▶ [Description of the task]:
Edit the records below so that "Identify the location of" becomes "Give the location of" wherever it occurs, and keep everything else unchanged.

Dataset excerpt
↓

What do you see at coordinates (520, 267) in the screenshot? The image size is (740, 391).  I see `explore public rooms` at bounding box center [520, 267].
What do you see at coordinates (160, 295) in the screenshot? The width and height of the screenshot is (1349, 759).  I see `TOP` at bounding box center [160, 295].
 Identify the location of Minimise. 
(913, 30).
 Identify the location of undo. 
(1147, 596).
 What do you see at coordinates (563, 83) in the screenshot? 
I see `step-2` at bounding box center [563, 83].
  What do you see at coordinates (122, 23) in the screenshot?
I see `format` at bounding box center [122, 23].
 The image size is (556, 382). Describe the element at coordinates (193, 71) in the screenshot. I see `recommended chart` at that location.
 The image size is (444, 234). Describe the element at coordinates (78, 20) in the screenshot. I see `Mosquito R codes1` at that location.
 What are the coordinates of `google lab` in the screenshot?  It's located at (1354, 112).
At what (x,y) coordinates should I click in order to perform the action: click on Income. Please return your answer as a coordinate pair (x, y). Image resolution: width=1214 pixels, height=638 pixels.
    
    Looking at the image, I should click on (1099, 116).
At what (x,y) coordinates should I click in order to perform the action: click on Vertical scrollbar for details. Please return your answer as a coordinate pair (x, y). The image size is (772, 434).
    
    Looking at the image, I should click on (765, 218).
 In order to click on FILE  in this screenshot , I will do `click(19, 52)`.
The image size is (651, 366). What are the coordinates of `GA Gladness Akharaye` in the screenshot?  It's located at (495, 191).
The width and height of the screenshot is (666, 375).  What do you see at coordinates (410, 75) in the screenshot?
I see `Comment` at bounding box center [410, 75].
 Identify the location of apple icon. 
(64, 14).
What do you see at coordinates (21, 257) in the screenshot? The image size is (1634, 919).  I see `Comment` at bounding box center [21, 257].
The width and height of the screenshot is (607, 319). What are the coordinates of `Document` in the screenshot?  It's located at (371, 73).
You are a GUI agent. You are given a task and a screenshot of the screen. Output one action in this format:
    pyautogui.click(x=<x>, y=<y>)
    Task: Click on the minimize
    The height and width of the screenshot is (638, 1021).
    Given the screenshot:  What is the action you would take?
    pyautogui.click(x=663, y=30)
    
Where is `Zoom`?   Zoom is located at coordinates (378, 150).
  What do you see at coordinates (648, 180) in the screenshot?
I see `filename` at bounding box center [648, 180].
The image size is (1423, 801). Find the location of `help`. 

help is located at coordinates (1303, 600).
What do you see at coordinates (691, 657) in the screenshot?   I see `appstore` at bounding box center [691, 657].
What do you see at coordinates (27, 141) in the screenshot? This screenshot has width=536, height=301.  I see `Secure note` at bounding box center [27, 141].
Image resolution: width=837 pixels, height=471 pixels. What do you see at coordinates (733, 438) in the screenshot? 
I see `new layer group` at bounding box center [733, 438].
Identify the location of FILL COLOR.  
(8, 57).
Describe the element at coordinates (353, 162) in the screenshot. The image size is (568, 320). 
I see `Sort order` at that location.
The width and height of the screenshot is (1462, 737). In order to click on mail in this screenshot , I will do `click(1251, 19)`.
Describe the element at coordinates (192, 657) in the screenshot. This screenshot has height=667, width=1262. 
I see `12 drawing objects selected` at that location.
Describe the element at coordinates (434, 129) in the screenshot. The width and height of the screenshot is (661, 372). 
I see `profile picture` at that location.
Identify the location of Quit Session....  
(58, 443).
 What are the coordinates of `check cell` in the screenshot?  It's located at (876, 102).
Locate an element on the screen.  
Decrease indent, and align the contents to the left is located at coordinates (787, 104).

↑

▶ [Complete answer]:
What do you see at coordinates (520, 267) in the screenshot? The image size is (740, 391).  I see `explore public rooms` at bounding box center [520, 267].
What do you see at coordinates (160, 295) in the screenshot? The width and height of the screenshot is (1349, 759).  I see `TOP` at bounding box center [160, 295].
 Give the location of Minimise. 
(913, 30).
 Give the location of undo. 
(1147, 596).
 What do you see at coordinates (563, 83) in the screenshot? 
I see `step-2` at bounding box center [563, 83].
  What do you see at coordinates (122, 23) in the screenshot?
I see `format` at bounding box center [122, 23].
 The image size is (556, 382). Describe the element at coordinates (193, 71) in the screenshot. I see `recommended chart` at that location.
 The image size is (444, 234). Describe the element at coordinates (78, 20) in the screenshot. I see `Mosquito R codes1` at that location.
 What are the coordinates of `google lab` in the screenshot?  It's located at (1354, 112).
At what (x,y) coordinates should I click in order to perform the action: click on Income. Please return your answer as a coordinate pair (x, y). Image resolution: width=1214 pixels, height=638 pixels.
    
    Looking at the image, I should click on (1099, 116).
At what (x,y) coordinates should I click in order to perform the action: click on Vertical scrollbar for details. Please return your answer as a coordinate pair (x, y). The image size is (772, 434).
    
    Looking at the image, I should click on (765, 218).
 In order to click on FILE  in this screenshot , I will do `click(19, 52)`.
The image size is (651, 366). What are the coordinates of `GA Gladness Akharaye` in the screenshot?  It's located at (495, 191).
The width and height of the screenshot is (666, 375).  What do you see at coordinates (410, 75) in the screenshot?
I see `Comment` at bounding box center [410, 75].
 Give the location of apple icon. 
(64, 14).
What do you see at coordinates (21, 257) in the screenshot? The image size is (1634, 919).  I see `Comment` at bounding box center [21, 257].
The width and height of the screenshot is (607, 319). What are the coordinates of `Document` in the screenshot?  It's located at (371, 73).
You are a GUI agent. You are given a task and a screenshot of the screen. Output one action in this format:
    pyautogui.click(x=<x>, y=<y>)
    Task: Click on the minimize
    The height and width of the screenshot is (638, 1021).
    Given the screenshot:  What is the action you would take?
    pyautogui.click(x=663, y=30)
    
Where is `Zoom`?   Zoom is located at coordinates (378, 150).
  What do you see at coordinates (648, 180) in the screenshot?
I see `filename` at bounding box center [648, 180].
The image size is (1423, 801). Find the location of `help`. 

help is located at coordinates (1303, 600).
What do you see at coordinates (691, 657) in the screenshot?   I see `appstore` at bounding box center [691, 657].
What do you see at coordinates (27, 141) in the screenshot? This screenshot has width=536, height=301.  I see `Secure note` at bounding box center [27, 141].
Image resolution: width=837 pixels, height=471 pixels. What do you see at coordinates (733, 438) in the screenshot? 
I see `new layer group` at bounding box center [733, 438].
Give the location of FILL COLOR.  
(8, 57).
Describe the element at coordinates (353, 162) in the screenshot. The image size is (568, 320). 
I see `Sort order` at that location.
The width and height of the screenshot is (1462, 737). In order to click on mail in this screenshot , I will do `click(1251, 19)`.
Describe the element at coordinates (192, 657) in the screenshot. This screenshot has height=667, width=1262. 
I see `12 drawing objects selected` at that location.
Describe the element at coordinates (434, 129) in the screenshot. The width and height of the screenshot is (661, 372). 
I see `profile picture` at that location.
Give the location of Quit Session....  
(58, 443).
 What are the coordinates of `check cell` in the screenshot?  It's located at (876, 102).
Locate an element on the screen.  
Decrease indent, and align the contents to the left is located at coordinates (787, 104).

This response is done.